Talvez, talvez. Certa vez fui assistir a um jogo no Morumbi entre São Paulo e o Botafogo de Ribeirão Preto. Na época o anel superior do estádio era identificado como arquibancada – hoje me parece que é geral. Pois comprei uma “bancada” de um cambista e lá fui eu para o anel superior, sentando-me no meio da torcida tricolor. Acontece que fui para o estádio sem pensar no assunto e, na ocasião, vestia uma camisa verde. Foi o que bastou para o pessoal da torcida organizada determinar que eu fosse um palmeirense infiltrado. Depois de muita discussão, não tive outro remédio: tirei a camisa verde e me arranjei com uma do São Paulo que os organizados me deram. Tive sorte: os caras ainda estavam sóbrios, a cervejada veio depois e aí eu já estava integrado.

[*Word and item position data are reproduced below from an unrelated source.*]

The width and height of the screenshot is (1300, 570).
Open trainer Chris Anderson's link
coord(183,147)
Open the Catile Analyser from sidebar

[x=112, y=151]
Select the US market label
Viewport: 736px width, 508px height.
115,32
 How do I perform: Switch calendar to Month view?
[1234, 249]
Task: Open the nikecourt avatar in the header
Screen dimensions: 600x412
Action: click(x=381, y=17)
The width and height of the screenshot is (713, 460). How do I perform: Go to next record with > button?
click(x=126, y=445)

O rapaz da tatuagem no braço me disse que o cidadão que apanhou não tinha jeito de torcedor da Coréia. Nem olho puxado ele tinha - disse o rapaz. De minha parte, não sei não. Hoje em dia não se pode confiar em ninguém. Não vi o cidadão, mas pode bem ser que ele seja algum estrangeiro que esteve na Coréia ou coisa assim e se apaixonou pelo lugar. O mais provável, porém, é que seja alguém que se irritou com o jeito de jogar do Brasil e tomou a arriscada decisão de torcer contra, bem ali, dentro do bar.

É possível. Leio nos jornais que há gente torcendo contra porque tem arrepios só em pensar que, se o Brasil for campeão, o Dunga poderá ser eternizado no cargo de técnico da seleção. Aliás, escrevem que essa seleção é a cara do técnico: burocrática, laboriosa, empenhada e nada criativa. Isso equivale mais ou menos a dizer que os onze do Brasil jogaram com dores nos dentes, daí que queriam que a coisa terminasse logo para ir ao dentista. Ou coisa parecida. Mas, que os dentes atrapalharam, isso atrapalharam como se viu, tal o desapego dos valentes rapazes com a bola durante o jogo.

E os coreanos? Rapaz, sobre os coreanos o melhor é apenas dizer que são coreanos, embora eu não seja capaz de distingui-los de outros povos orientais. No fim, como se diz por aí, é tudo japonês e pronto. Agora, quanto a chutar bola pode-se dizer, sem medo de errar, que os coreanos não são do ramo. Não faria diferença se a bola fosse só um pouquinho mais achatada ou coisa que o valha. Ainda assim, um daqueles caras de uniforme vermelho de repente arrancou e meteu a bola nas redes brasileiras. Foi quando o tal cidadão comemorou ali no bar da esquina e foi agraciado com uns sopapos em nome na nacionalidade brasileira ultrajada.

O rapaz do quarto andar não vestiu a camisa para entrar no elevador. Entramos no de serviço e, notando que ele estava arrepiado, perguntei se não estava com frio. A resposta dele foi estranha:

- Pô, os nossos jogadores aguentaram sensação térmica de 5º abaixo de zero.

Não compreendi bem a relação de solidariedade e não dissemos mais nada.

Depois do jogo, na televisão só se falava da seleção. Vi jogadores dando entrevistas e pensei em dentes cariados. Jogar com dor de dente é duro, tolhe a criatividade, a coisa não anda e até a Coréia vira ameaça. Só uma coisa assim pode explicar a atuação dos brasileiros.